Did she like him? She, certainly, had better offers. Like that doctor, for example. But she would have never married the doctor, because she'd always feel inferior to him. And she could not abide that.
They painted and restored the train - and later - metro stations, other historical buildings and the public offices. They were supposed to use stencils to create the appearance that the patterns were sculpted on the walls and the ceilings. Eventually, my father began to just paint them freehand. The Moscow Synagogue, after they were done with it, became a jewel in hundreds of intricate patterns in blue and gold. In fifty years they had spent together, Rimka will rarely think of that or appreciate his talent. She felt, she could be an unchallenged leader of him and their family - a good enough reason to marry him.
She never mellowed out. Of course, she loved us from the bottom of her heart, but her father-in-law, for example, called her a gendarme for the arbitrary rules she imposed and the attacks of temper against the in-laws and her own family. Meyer tried to reason with her, but soon gave up and resolved to, as much as possible, stay out of her way.

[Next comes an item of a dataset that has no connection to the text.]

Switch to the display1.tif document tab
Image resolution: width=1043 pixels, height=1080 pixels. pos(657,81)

They had two children, my sister and myself. To tell the truth, Meyer and Rimka needed each other. Meyer was easy going and he needed Rimka to push her family in the direction that they should go. She also learned to appreciate Meyer, because she was uncomfortable, even afraid to be alone, and he was the one constant in her life. She loved humor, worked day and night to make her home and children look good. We were some of the best dressed kids at school! Her life's ambition, it seems, was to make me an erudite and a cultured person. She encouraged me to read and learn about arts. The reading of, literally, hundreds of books (my mother got us a "World of Literature" subscription, and we received a weighty tome every month) backfired, though. From them I learned to be idealistic and to challenge the authority. She was the first authority I challenged!
|I am about 8 years old here, at grandma's|
How does this story end? My parents had more then half of a century to build up and tear each other down. Our family was able to move to the United States. The years when she helped raise her grandchildren were the happiest I've ever seen my mother!

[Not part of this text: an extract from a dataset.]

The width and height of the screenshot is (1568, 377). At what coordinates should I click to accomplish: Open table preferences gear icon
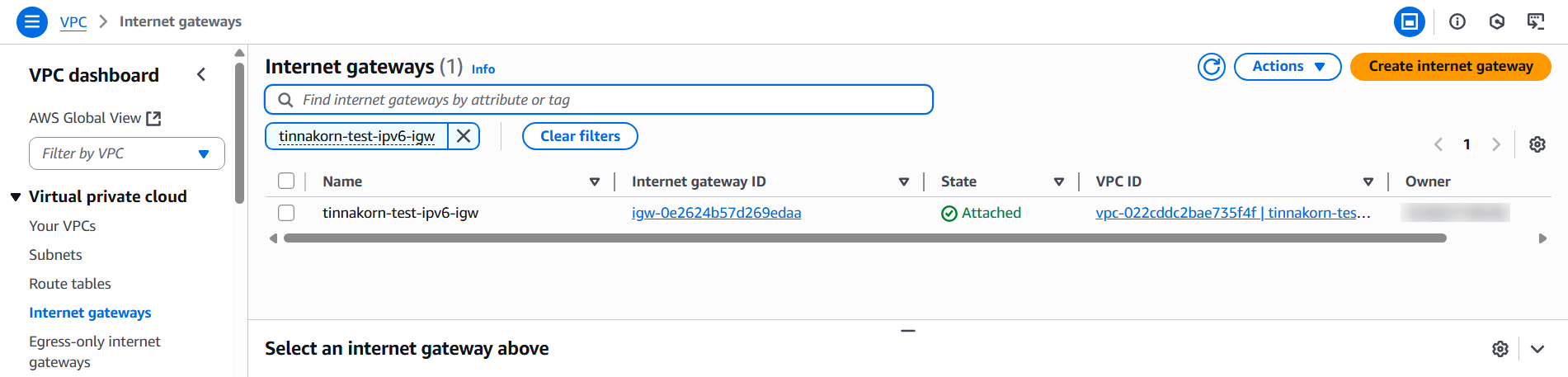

|Mom with Hanah, her first|
In 2002 she became sick with cancer. It was as if the lifetime of hurt and resentment, finally, manifested itself in the physical form, destroying her body and undermining her spirit. The last year before she passed away she separated herself from everybody, like she was pushing us away before she was forced to lose everyone forever. Perhaps, that was the reason why she felt compelled one day to tell dad: "I should've left you when I was younger!"

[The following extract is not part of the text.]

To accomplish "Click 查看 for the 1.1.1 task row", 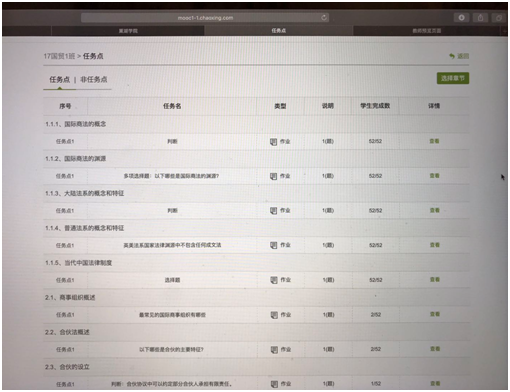I will pyautogui.click(x=434, y=141).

How does this story end? Well, it doesn't. Rimka left her stamp on us for all eternity. There isn't a day when the memory of her love, hard work, deeds and misdeeds doesn't influence my own actions and decisions. Her fierce desire for validation and control are alive in me too, even though I try to keep tighter rule on my emotions. Fortunately, I also inherited some of my father's tolerance and forgiveness, and so my own children will tell different kinds of tales about me. Or will they?